Records excerpted from a collection:
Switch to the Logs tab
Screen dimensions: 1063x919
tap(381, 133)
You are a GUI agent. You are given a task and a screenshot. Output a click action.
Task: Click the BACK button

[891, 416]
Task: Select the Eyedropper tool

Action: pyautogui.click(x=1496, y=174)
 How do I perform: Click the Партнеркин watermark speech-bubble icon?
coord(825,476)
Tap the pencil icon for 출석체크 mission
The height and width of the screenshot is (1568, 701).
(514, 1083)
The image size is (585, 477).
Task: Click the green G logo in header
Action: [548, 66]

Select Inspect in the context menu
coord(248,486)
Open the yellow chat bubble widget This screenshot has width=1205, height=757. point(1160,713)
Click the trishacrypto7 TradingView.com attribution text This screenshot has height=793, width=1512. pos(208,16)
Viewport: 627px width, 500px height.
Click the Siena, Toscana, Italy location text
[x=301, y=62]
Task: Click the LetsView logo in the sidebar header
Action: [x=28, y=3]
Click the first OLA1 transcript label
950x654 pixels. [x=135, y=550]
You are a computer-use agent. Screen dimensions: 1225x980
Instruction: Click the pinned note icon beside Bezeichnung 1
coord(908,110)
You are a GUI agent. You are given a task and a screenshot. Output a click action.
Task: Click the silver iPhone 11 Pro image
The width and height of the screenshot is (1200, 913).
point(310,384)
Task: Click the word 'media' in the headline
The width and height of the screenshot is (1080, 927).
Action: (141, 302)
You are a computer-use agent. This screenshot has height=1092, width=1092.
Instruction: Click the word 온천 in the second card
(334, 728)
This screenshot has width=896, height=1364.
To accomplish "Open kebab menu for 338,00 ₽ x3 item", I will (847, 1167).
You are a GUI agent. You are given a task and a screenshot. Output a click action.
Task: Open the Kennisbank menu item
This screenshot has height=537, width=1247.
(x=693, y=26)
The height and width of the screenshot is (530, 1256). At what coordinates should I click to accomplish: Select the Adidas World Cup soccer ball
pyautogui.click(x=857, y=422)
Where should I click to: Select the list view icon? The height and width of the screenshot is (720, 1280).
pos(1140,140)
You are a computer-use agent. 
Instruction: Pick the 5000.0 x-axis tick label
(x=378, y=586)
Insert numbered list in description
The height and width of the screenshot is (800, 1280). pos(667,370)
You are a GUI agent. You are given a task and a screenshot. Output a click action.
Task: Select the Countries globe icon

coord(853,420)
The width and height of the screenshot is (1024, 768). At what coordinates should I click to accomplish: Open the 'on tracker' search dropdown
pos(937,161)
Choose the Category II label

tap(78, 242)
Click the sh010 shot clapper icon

THE PROBLEM: Find the string "item" in the data. Report each line it appears in.

EXERCISE RESPONSE:
To accomplish "Open kebab menu for 338,00 ₽ x3 item", I will (847, 1167).
Task: Open the Kennisbank menu item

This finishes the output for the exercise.